I wanted to say that wasn’t true—that we hadn’t done anything of the kind. But without knowing it, we pro
bably had. Kenneth Adcock hadn’t been chief of police back then, but as assistant chief, he would have had access to everything any of us wrote in the murder book. He would have known exactly how the investigation was going at any given moment. And it worked. No doubt he had kept tabs on everything from day one. Eventually the case had gone cold at his instigation, and then, with some additional encouragement from him, it had disappeared entirely.
“I’m afraid the boys’ mother was probably right about that,” I admitted. “The man in question was in a position of authority inside the department, although I can assure you, none of the investigators at the time had any inkling of his involvement.”
“How do you know that?” Howard asked.
“Because I was there,” I said. “Because I was one of the detectives on the case, and I can assure you that Kenneth Adcock’s name never came up.”
I heard a catch in Howard Clark’s voice when he spoke again. “Yes,” he said. “That’s the name she told me. I promised her that I’d never do anything that would jeopardize the boys’ safety, so I’ve made it a point to stay completely out of it, but what about now? If you’re bringing this up now because there’s no statute of limitations on homicide, what if there’s no statute of limitations on Adcock’s threats, either? What if he comes after Frankie even after all this time?”

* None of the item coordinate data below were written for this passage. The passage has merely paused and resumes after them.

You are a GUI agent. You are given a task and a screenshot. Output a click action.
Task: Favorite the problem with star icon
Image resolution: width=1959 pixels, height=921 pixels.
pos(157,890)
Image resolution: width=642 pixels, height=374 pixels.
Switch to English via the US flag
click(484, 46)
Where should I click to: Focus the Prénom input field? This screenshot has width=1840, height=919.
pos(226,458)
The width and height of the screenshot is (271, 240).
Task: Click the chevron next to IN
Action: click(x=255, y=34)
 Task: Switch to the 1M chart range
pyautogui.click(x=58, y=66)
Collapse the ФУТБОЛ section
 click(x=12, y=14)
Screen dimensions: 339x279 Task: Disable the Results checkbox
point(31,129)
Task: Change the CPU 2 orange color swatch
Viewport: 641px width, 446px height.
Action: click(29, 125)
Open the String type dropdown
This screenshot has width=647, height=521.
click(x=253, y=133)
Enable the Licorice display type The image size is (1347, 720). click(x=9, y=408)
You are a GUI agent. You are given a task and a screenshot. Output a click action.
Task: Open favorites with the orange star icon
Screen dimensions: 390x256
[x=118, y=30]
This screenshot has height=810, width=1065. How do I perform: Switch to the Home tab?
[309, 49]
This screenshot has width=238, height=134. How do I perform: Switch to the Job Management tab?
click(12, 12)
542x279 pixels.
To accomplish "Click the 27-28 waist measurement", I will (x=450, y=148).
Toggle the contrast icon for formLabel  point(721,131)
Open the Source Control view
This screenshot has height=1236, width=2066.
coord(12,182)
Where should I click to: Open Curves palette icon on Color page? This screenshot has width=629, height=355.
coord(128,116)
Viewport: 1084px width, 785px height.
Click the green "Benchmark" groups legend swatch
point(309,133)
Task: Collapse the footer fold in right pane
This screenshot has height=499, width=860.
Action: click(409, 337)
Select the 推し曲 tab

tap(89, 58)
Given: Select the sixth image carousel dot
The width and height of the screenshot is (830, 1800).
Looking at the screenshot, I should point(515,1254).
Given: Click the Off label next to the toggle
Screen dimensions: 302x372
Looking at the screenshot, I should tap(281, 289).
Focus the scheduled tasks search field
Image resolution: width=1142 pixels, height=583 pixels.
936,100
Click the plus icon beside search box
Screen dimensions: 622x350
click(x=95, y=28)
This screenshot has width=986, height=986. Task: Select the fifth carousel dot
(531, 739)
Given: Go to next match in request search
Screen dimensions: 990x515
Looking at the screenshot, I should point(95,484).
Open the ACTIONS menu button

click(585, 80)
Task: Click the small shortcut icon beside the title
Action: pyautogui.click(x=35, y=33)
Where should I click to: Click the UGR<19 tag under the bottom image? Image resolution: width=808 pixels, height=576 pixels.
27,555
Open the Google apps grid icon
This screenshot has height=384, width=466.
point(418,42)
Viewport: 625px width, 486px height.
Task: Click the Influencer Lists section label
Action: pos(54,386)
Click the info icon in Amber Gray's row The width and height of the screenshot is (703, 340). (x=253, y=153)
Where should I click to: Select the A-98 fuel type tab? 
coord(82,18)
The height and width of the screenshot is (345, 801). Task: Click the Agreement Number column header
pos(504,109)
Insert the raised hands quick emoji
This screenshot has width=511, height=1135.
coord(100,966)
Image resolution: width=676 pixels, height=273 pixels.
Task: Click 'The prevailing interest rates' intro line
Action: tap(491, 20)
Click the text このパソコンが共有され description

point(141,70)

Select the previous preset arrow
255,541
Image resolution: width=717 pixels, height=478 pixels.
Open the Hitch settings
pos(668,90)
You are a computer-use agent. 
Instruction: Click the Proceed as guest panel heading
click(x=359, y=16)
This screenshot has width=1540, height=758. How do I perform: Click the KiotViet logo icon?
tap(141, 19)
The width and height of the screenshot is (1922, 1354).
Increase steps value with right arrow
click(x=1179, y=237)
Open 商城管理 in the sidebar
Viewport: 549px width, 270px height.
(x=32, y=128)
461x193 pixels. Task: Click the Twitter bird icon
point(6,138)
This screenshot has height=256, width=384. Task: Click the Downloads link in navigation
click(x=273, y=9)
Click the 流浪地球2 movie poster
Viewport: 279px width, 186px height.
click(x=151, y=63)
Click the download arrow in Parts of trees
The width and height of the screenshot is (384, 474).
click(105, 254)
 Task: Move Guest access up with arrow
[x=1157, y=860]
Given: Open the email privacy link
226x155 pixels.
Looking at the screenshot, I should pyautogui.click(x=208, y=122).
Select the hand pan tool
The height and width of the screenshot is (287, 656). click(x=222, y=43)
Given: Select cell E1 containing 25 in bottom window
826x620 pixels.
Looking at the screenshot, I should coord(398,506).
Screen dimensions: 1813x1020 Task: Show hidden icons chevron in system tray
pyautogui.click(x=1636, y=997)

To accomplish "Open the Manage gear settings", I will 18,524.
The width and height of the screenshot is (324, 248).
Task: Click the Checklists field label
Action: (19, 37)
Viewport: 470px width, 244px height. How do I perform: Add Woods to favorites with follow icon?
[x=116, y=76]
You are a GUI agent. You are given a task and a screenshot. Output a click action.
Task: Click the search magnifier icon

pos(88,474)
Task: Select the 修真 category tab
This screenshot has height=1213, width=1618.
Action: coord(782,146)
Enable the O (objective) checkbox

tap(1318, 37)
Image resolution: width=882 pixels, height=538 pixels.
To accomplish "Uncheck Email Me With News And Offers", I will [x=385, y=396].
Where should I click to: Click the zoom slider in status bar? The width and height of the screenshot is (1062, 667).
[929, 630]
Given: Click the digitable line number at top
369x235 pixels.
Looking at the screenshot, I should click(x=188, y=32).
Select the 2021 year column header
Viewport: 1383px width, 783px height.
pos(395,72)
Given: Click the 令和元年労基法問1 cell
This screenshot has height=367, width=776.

“He can’t,” I answered simply. “Kenneth Adcock is dead. He died in a diving accident years ago.”
“Oh,” Howard said. “I’m glad to hear it. Well, not glad so much as relieved. I wish Mimi had known he was dead. It would have been a blessing for her, because she always worried about it. Once I got her out of there and home to Yakima, we turned our backs on all of it. I adopted the boys. DonLeavy’s name wasn’t on the birth certificate, so he didn’t need to abandon his parental rights, and he never paid another dime of child support.”